Every day, the Kinja team works to iterate on the platform Fusion Media Group uses for its network of media sites. As part of our job on the data team, we provide product managers and developers with information to help them create new features that improve users’ experiences, enhance editorial’s storytelling tools and provide the business with what it needs to grow.
On any given day, we use A/B testing to evaluate the effects specific features have on these areas (and boy, do we love A/B testing). But sometimes, it’s helpful to take a step back, smell the roses and look at the progress made over a longer period of time. For us data people, that means it’s time to crunch numbers.
At the end of 2017, the Kinja team tasked us with evaluating how a handful of the enhancements and changes launched in the last year affected some of the user behavior metrics. Today, we’re sharing some of the interesting findings from that analysis and what they say about Kinja in 2017 and moving forward.
Migrations, migrations, migrations
If you follow FMG closely (👋), you probably know that our network of sites has grown over the last year. We launched Splinter and Earther; migrated The Root, Very Smart Brothas, The Onion and The A.V. Club to Kinja; and spun out The A.V. Club’s food coverage into its own top-level site, The Takeout. As part of welcoming these sites to the fold, the Kinja team faced a handful of feature requirements to ensure the migrations went off without a hitch for authors and users.
The A.V. Club was one of the largest of these migrations. With an active community and large backlog of comments, our migrations team worked to ensure posts, comments, and users were ported over to Kinja. The product team offered commenters the ability to claim their old accounts and bring them over to Kinja to allow for a smooth transition to the new platform. Of those who claimed their account, 74 percent of them went on to comment on The A.V. Club or its verticals.
Slide to the left
While feature requests may originate with a single site, the product team validates that this is a feature that would benefit the entire network before building. We found this when the the product team launched slideshows in early October to support the The Onion editorial team’s content approach. Our analysis showed just how many of the sites across our network embraced the new feature.

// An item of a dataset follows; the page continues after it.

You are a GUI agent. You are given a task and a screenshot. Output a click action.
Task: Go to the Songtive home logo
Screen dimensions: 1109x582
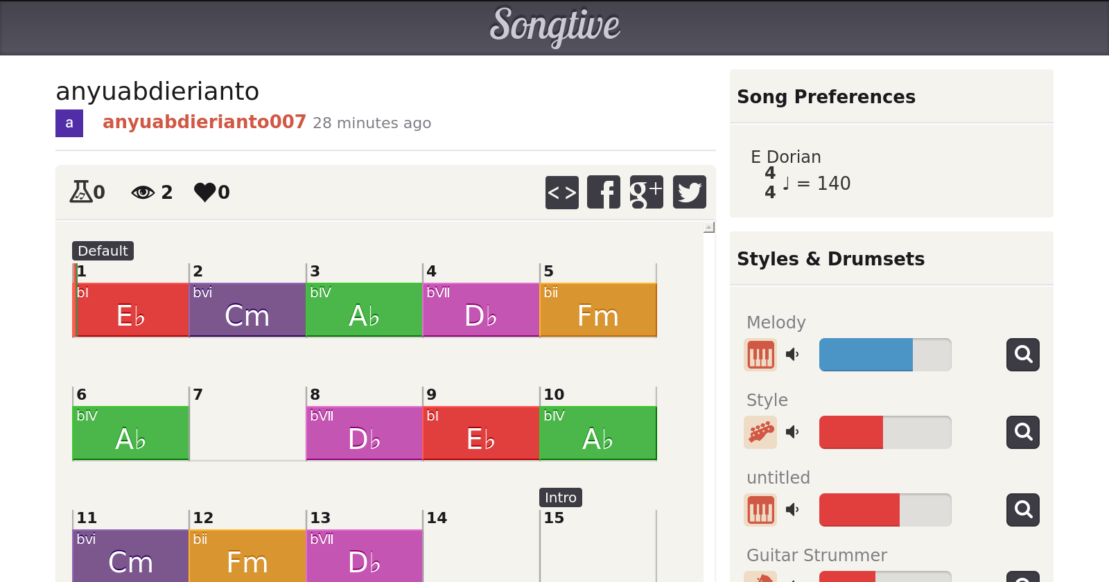click(x=555, y=26)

Between launch of slideshows and the end of November, Gizmodo, Lifehacker and Kotaku published 75 percent of the slideshows across our network. This is a clear example of the strength of Kinja as a publishing platform, through which a tool can be adapted and embraced across the platform to serve each brand’s voice.

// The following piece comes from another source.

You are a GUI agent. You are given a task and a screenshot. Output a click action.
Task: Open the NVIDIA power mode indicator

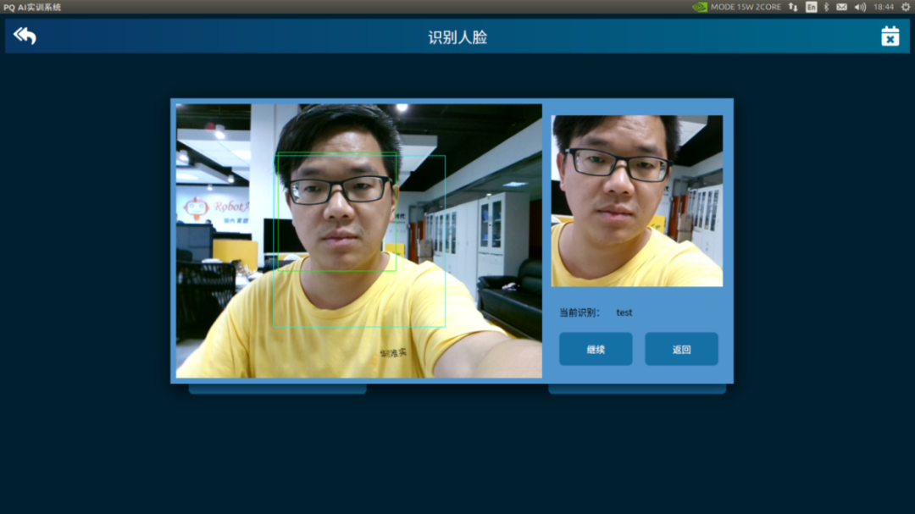coord(699,7)
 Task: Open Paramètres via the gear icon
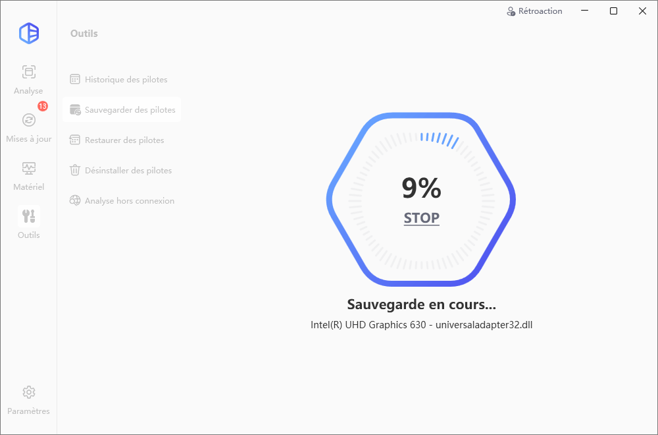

With varying use cases for slideshows comes slideshows of varying lengths. Most of the slideshows in our analysis had four slides, although we had nine slideshows published in October and November with more than 20 slides. We also found that three in four users would complete slideshows with up to 15 slides, indicating that the sweet spot for length and engagement is around there.

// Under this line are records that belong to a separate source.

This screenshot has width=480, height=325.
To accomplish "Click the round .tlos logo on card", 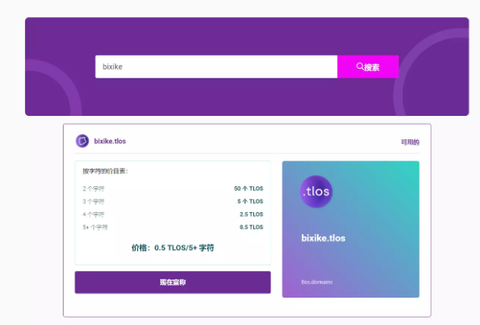I will (316, 193).
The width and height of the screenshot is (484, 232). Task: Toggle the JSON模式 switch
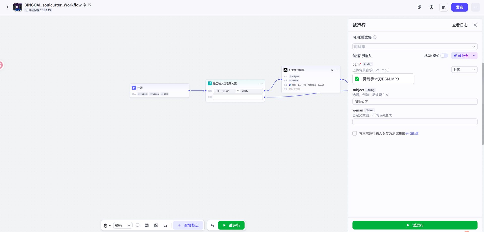(x=444, y=56)

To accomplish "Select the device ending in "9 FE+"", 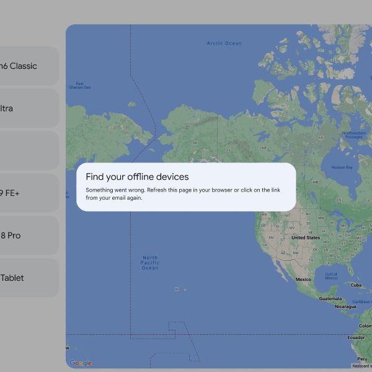I will [x=28, y=193].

Nineteen percent of readers who visited a page with at least one slideshow interacted with it. On The Onion, that number reached 36 percent, likely due to their recurring “The Week in Pictures” posts.
A number of enhancements were made throughout 2017 to our featured templates, which house many of our long-form stories on Kinja (like this one). Between February and November last year, one percent of editorial’s stories published on Kinja used the featured template, which is most likely because this style of storytelling is used for special posts beyond the day-to-day articles.
Video continues to be another primary focus for FMG and to support the growing amount of video content, the Kinja team released a video template, similar to the featured post, in mid-October. This post design, shown here for an A.V. Club video, prominently features a video, along with some text providing context, and related videos.
About 10 percent of both The A.V. Club’s and The Onion’s posts published between the launch of the video template and the end of the year used this post type. Below the video player, there’s a module that recommends related videos to watch, which we found performed well. We found that 13.6 percent of users who visited these video article templates on The Onion clicked to watch a related video.
Wait, there’s more!
Of course, these are only a handful of the features launched on Kinja in the last year. For instance, we also released story types to allow for common groups of articles for readers to easy discover more content they enjoy. For some sites, story type pages have been an effective way for readers to navigate the site, with five percent of pageviews on The A.V. Club occurring on story type pages.
We also experimented with new ways of reaching our readers, such as with the Commerce Bot on Facebook, which alerts subscribers of our deals posts based on categories in which they’re interested. Out of all the categories available for users to subscribe to, we found that the tech category had the highest number of active and lifetime subscribers.
As always, the Kinja team is going to continue to launch new features in 2018 to improve its storytelling tools and the overall user experience. It’s not my place to spoil any surprises, but there’s a lot to look forward to in 2018 when it comes to Kinja.
On our end, the data team will continue to support Kinja and all of those making improvements to the CMS day in and day out. For instance, we’ve collaborated with the product team to run 21 A/B tests so far in 2018 (for context, we ran an average of 18.5 tests in Q1 for the last two years). We’re also working on developing an internal tool that will allow stakeholders throughout the company to more easily monitor the 2018 goals related to the performance of the platform as new features are launched throughout the year.